Prêtre insermenté (Bretagne).

On sait que l'Assemblée Constituante ordonna aux ecclésiastiques fonctionnaires publics, c'est-à-dire ayant charge d'âmes, de prêter un serment ainsi conçu : « Je jure de veiller avec soin sur les fidèles de la paroisse qui m'est confiée, d'être fidèle à la nation, à la loi et au roi, et de maintenir de tout mon pouvoir la Constitution décrétée par l'Assemblée Nationale et acceptée par le Roi ». Ce décret, voté le 27 novembre 1790, fut sanctionné le 26 décembre par Louis XVI. Dès lors fut donné le signal de la persécution religieuse.

Pie VI condamna ce serment à la Constitution civile du clergé à deux reprises différentes, les 10 mars et 13 avril 1791.

A la date du 23 janvier 1792, le directoire du département des Côtes-du-Nord (aujourd'hui Côtes-d'Armor) prit un arrêté, dont voici l'article VII : « Tous les ecclésiastiques séculiers ou réguliers non sermentés qui, par leur conduite, leurs écrits ou leurs discours, essaient de tromper le peuple, de séduire sa conscience, d'égarer ses opinions, qui se coaliseraient pour désobéir la loi, formeraient des oppositions à son exécution, ou projetteraient de troubler, de quelque manière que ce soit, la tranquillité intérieure du département, seront sur-le-champ déclarés conspirateurs contre l'Etat, et comme tels, saisis par la force publique et conduits au château de Dinan, pour y demeurer jusqu'à nouvel ordre en état d'arrestation ».

Cet arrêté ne tarda pas à être mis à exécution, et les prisonniers restèrent à Dinan jusqu'au décret du 26 août 1792, qui prononçait la déportation contre les prêtres insermentés.

C'est le 26 septembre 1792 que les ecclésiastiques des Côtes-du-Nord arrivèrent à Jersey.

L'abbé Barruel ayant résolu d'écrire sans retard l'Histoire du clergé pendant la Révolution française, demanda à ses confrères déportés comme lui des renseignements sur les persécutions qu'ils avaient endurées avant leur départ de France.
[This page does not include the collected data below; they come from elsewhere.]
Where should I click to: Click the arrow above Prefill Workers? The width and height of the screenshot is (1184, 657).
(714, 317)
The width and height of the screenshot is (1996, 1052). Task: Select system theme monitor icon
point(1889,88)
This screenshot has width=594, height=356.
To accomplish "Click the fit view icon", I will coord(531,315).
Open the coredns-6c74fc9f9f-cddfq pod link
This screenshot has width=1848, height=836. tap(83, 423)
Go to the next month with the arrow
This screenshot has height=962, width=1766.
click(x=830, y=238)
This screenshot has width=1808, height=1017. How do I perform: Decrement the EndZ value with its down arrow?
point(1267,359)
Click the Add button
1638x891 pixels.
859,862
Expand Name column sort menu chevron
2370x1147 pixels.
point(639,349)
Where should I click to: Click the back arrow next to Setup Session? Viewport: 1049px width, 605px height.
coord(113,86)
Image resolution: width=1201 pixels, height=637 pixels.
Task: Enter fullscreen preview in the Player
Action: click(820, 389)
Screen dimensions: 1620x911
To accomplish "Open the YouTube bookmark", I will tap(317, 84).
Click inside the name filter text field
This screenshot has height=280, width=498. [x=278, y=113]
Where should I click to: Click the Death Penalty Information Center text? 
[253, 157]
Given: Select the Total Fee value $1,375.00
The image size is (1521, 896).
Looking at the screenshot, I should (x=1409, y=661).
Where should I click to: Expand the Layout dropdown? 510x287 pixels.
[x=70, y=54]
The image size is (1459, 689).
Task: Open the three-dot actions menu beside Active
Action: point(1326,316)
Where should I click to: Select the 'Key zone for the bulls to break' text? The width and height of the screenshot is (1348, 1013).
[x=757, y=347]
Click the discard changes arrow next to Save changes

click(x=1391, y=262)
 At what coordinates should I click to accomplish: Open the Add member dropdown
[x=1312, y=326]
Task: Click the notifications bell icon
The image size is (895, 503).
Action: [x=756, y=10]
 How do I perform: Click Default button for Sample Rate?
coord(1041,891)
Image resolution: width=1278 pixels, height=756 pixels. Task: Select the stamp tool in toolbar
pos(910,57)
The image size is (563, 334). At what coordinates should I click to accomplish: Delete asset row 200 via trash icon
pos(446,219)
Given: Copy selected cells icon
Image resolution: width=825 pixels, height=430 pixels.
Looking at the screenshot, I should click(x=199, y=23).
Aussitôt l'un des prêtres qui avaient été internés à Dinan, lui adressa une relation que nous sommes heureux de publier :

« Le département des Côtes-du-Nord commença vers la mi-février 1792 à renfermer au château de force de Dinan les ecclésiastiques du département, à mesure qu'il en trouvait. Nous nous y trouvâmes renfermés au nombre de 42. Un de nous y est mort (Jean Le Corgne, prêtre de Merdrignac), quatre vieillards sont détenus dans la maison commune, et nous autres nous fûmes déportés à Jersey au nombre de 38. Je ne compte pas un malheureux qui apostasia peu de jours après sa détention. Plusieurs d'entre nous sont arrivés à Dinan enchaînés, d'autres habillés de force en gardes nationaux, quelques-uns ont été conduits parmi des voleurs pendant une partie de leur route. Ceux d'entre nous qui eurent le malheur de passer par la petite ville de Jugon, furent forcés de payer chèrement le dîner de leurs gendarmes. Ceux qui y logèrent furent jetés dans une prison obscure où se déchargeaient les immondices de la ville ; on les obligea de coucher sur une poignée de paille.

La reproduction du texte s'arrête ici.